(begin)
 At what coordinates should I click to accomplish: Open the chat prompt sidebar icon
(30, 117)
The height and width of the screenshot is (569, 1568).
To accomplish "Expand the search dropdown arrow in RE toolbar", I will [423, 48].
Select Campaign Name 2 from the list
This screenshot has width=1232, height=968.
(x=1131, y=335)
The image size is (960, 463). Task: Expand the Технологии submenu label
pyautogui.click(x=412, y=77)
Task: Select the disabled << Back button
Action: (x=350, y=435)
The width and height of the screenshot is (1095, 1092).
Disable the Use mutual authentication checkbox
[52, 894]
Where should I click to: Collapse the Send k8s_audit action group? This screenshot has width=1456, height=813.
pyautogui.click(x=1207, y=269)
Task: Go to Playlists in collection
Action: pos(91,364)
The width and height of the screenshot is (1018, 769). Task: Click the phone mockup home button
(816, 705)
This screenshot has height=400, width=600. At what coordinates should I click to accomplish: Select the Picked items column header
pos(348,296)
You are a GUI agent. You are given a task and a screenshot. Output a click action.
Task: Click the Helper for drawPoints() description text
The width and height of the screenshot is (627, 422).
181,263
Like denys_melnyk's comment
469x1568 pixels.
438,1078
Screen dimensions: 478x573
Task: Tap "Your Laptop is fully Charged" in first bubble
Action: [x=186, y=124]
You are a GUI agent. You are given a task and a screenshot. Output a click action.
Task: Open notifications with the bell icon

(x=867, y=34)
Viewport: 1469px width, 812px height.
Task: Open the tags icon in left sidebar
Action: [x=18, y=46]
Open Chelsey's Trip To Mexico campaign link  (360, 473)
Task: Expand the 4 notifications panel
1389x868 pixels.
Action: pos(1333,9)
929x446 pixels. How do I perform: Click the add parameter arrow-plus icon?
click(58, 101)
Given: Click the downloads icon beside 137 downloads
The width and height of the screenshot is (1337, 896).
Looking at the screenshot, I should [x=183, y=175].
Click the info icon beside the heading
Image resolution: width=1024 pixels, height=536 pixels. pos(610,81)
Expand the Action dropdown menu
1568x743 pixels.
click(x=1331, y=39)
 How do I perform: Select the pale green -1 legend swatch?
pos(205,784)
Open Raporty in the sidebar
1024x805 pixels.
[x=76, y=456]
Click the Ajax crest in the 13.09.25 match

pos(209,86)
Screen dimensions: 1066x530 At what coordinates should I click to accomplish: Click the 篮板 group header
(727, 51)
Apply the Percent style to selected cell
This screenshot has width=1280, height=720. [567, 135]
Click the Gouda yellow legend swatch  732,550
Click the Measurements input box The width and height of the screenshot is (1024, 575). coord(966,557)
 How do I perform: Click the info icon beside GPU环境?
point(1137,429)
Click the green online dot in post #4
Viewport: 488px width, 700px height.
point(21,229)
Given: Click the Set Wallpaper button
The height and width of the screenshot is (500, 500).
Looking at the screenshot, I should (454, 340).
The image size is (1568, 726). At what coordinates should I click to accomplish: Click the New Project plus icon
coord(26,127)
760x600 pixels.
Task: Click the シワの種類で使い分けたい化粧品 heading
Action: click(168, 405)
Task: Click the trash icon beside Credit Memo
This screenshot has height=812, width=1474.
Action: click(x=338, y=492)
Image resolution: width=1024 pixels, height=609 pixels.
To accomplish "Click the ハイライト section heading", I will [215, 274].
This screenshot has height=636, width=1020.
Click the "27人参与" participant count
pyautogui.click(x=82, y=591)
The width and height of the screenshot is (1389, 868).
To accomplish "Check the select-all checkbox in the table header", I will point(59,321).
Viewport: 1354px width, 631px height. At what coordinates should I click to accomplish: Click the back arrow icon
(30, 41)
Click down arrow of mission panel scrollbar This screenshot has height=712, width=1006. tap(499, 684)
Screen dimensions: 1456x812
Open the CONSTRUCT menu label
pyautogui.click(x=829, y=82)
(end)
_Work instructions_
Reproduce every line of the listing above verbatim.

_Result of this exercise_
 At what coordinates should I click to accomplish: Open the chat prompt sidebar icon
(30, 117)
The height and width of the screenshot is (569, 1568).
To accomplish "Expand the search dropdown arrow in RE toolbar", I will [423, 48].
Select Campaign Name 2 from the list
This screenshot has width=1232, height=968.
(x=1131, y=335)
The image size is (960, 463). Task: Expand the Технологии submenu label
pyautogui.click(x=412, y=77)
Task: Select the disabled << Back button
Action: (x=350, y=435)
The width and height of the screenshot is (1095, 1092).
Disable the Use mutual authentication checkbox
[52, 894]
Where should I click to: Collapse the Send k8s_audit action group? This screenshot has width=1456, height=813.
pyautogui.click(x=1207, y=269)
Task: Go to Playlists in collection
Action: pos(91,364)
The width and height of the screenshot is (1018, 769). Task: Click the phone mockup home button
(816, 705)
This screenshot has height=400, width=600. At what coordinates should I click to accomplish: Select the Picked items column header
pos(348,296)
You are a GUI agent. You are given a task and a screenshot. Output a click action.
Task: Click the Helper for drawPoints() description text
The width and height of the screenshot is (627, 422).
181,263
Like denys_melnyk's comment
469x1568 pixels.
438,1078
Screen dimensions: 478x573
Task: Tap "Your Laptop is fully Charged" in first bubble
Action: [x=186, y=124]
You are a GUI agent. You are given a task and a screenshot. Output a click action.
Task: Open notifications with the bell icon

(x=867, y=34)
Viewport: 1469px width, 812px height.
Task: Open the tags icon in left sidebar
Action: [x=18, y=46]
Open Chelsey's Trip To Mexico campaign link  (360, 473)
Task: Expand the 4 notifications panel
1389x868 pixels.
Action: pos(1333,9)
929x446 pixels. How do I perform: Click the add parameter arrow-plus icon?
click(58, 101)
Given: Click the downloads icon beside 137 downloads
The width and height of the screenshot is (1337, 896).
Looking at the screenshot, I should [x=183, y=175].
Click the info icon beside the heading
Image resolution: width=1024 pixels, height=536 pixels. pos(610,81)
Expand the Action dropdown menu
1568x743 pixels.
click(x=1331, y=39)
 How do I perform: Select the pale green -1 legend swatch?
pos(205,784)
Open Raporty in the sidebar
1024x805 pixels.
[x=76, y=456]
Click the Ajax crest in the 13.09.25 match

pos(209,86)
Screen dimensions: 1066x530 At what coordinates should I click to accomplish: Click the 篮板 group header
(727, 51)
Apply the Percent style to selected cell
This screenshot has width=1280, height=720. [567, 135]
Click the Gouda yellow legend swatch  732,550
Click the Measurements input box The width and height of the screenshot is (1024, 575). coord(966,557)
 How do I perform: Click the info icon beside GPU环境?
point(1137,429)
Click the green online dot in post #4
Viewport: 488px width, 700px height.
point(21,229)
Given: Click the Set Wallpaper button
The height and width of the screenshot is (500, 500).
Looking at the screenshot, I should (454, 340).
The image size is (1568, 726). At what coordinates should I click to accomplish: Click the New Project plus icon
coord(26,127)
760x600 pixels.
Task: Click the シワの種類で使い分けたい化粧品 heading
Action: click(168, 405)
Task: Click the trash icon beside Credit Memo
This screenshot has height=812, width=1474.
Action: click(x=338, y=492)
Image resolution: width=1024 pixels, height=609 pixels.
To accomplish "Click the ハイライト section heading", I will [215, 274].
This screenshot has height=636, width=1020.
Click the "27人参与" participant count
pyautogui.click(x=82, y=591)
The width and height of the screenshot is (1389, 868).
To accomplish "Check the select-all checkbox in the table header", I will point(59,321).
Viewport: 1354px width, 631px height. At what coordinates should I click to accomplish: Click the back arrow icon
(30, 41)
Click down arrow of mission panel scrollbar This screenshot has height=712, width=1006. tap(499, 684)
Screen dimensions: 1456x812
Open the CONSTRUCT menu label
pyautogui.click(x=829, y=82)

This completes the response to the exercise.